PRAGUE — While progress has been made toward better transatlantic cooperation, top brass from Europe’s four largest military space operators say there is still a ways to go in working out how Europe and the United States will jointly respond to growing threats from Russia and China.

“I think that we are in the right path, creating synergies and optimizing systems and capabilities together,” Col. Giuseppe Gentile, chief of the Space Policy and Innovation Branch, Space Policy Office, at the Italian Defence General Staff, said on June 17 during the 7th Annual Prague Space Security Conference.

“What we should do better is try to define a way [toward] collective response to the new kind of threat that could develop,” he said. “We should agree also on some important definitions of what is the threat, what is our responsibility? Once we are agreed on that, then we can move forward to to a collective response.”

Another concern, he said, is to avoid wasting time and money on duplication in building new military capabilities.

“We need to … be synchronized in what we are aiming to develop for the future. We have to synchronize the effective operations,” Gentile said.

Maj. Gen. Paul Tedman, who has been chief of UK Space Command for only about three weeks, agreed that the end goal must be a cohesive set of operational plans for how the Western allies will fight together in space, including for command and control (C2) of forces.

“I think we need an integrated plan that we will recognize, we need simple and clear C2, so we know how we’re going to fight with who, and we do need to exercise or test those plans regularly so that we can build trust. I think trust is an important word that I will leave you with,” he told the conference sponsored by the Prague Security Studies Institute.

Echoing Tedman, France’s Space Command chief Maj. Gen. Philippe Adam said that it now time to move from simply agreeing on organizational structures for information sharing and collaborative planning to actually delivering interoperable capabilities to the field.

“All the strategies mention partnerships as an essential part of what we need to do in the future. And that’s also the discussion we have very regularly,” he said. But the main question that remains unanswered, is “what can we deliver, how can we deliver the maximum effect with what we have right now? … [And] what do we need to work on together on maximizing our capabilities or effects in the future?”

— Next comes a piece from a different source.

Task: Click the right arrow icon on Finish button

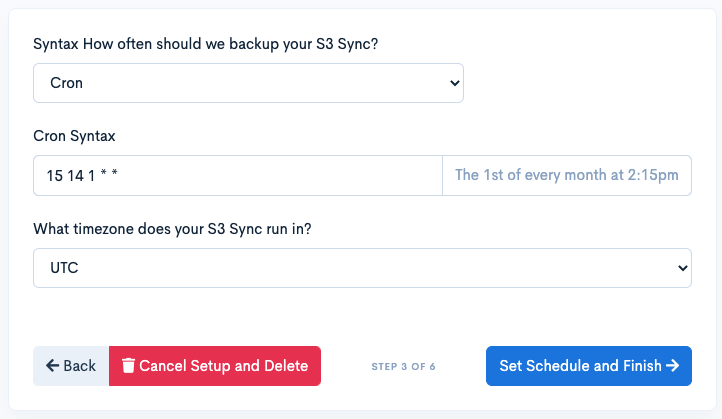Action: (672, 366)
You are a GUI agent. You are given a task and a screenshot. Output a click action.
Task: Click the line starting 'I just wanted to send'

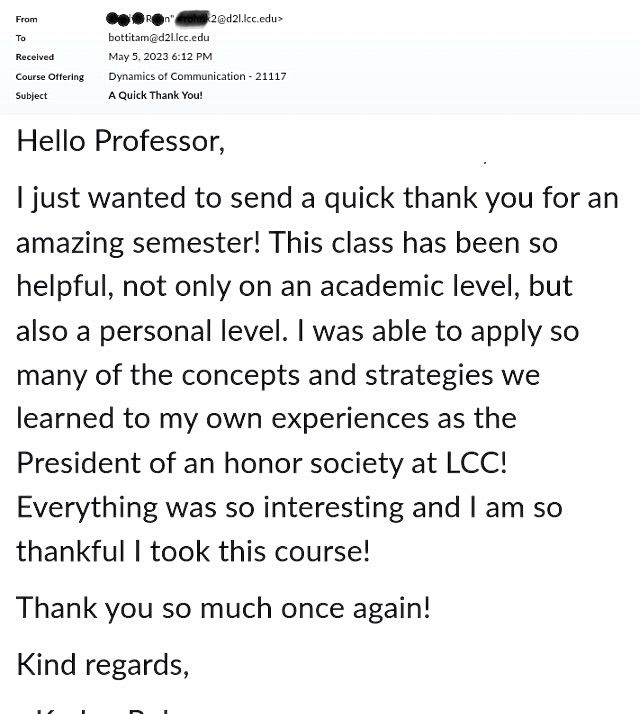317,198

Those answers, Adam stressed, are needed as soon as possible so that the necessary capabilities are ready to address looming threats.

“We are running against time, of course,” he said. “But really, it’s time to deliver.”

US Space Command’s recently realigned and renamed Joint Commercial Operations (JCO) cell is one example of successful joint operations, agreed the four European space leaders.

“One thing is that is a great, great success story is the [JCO] run by Barbara Golf and her team, allowing many many commercial or civilian and military partners to get into that system providing space domain awareness information.  … We are proud members of that,” said Maj. Gen. Michael Traut, head of German Space Command.

Lt. Gen. Tommy James, deputy head of SPACECOM, also praised the reanimated JCO.

“I think it’s a huge example of success in the military for both innovation and commercial integration,” he said.

James stressed that the work of the JCO “is so much more than just Powerpoint.” For example, he explained that JCO commercial partners were the first to warn SPACECOM in October 2023 that the Russian Cosmos 2570 satellite actually was yet another nesting doll system of multiple spacecraft, each smaller than the other. Likewise, a commercial operation in January 2022 provided eyes on China’s SJ-21 as it tugged a dead Chinese satellite to a graveyard orbit that SPACECOM used for “tipping and cueing” its own space surveillance sensors.

The JCO, he said, is “living, breathing as part of our operations today in a meaningful way.”

James emphasized that SPACECOM has been working across a number of organizations and via recent exercises such as Global Sentinel to incorporate allies and partner nations into its operations.

“Space is absolutely a team sport and we are stronger together,” he said.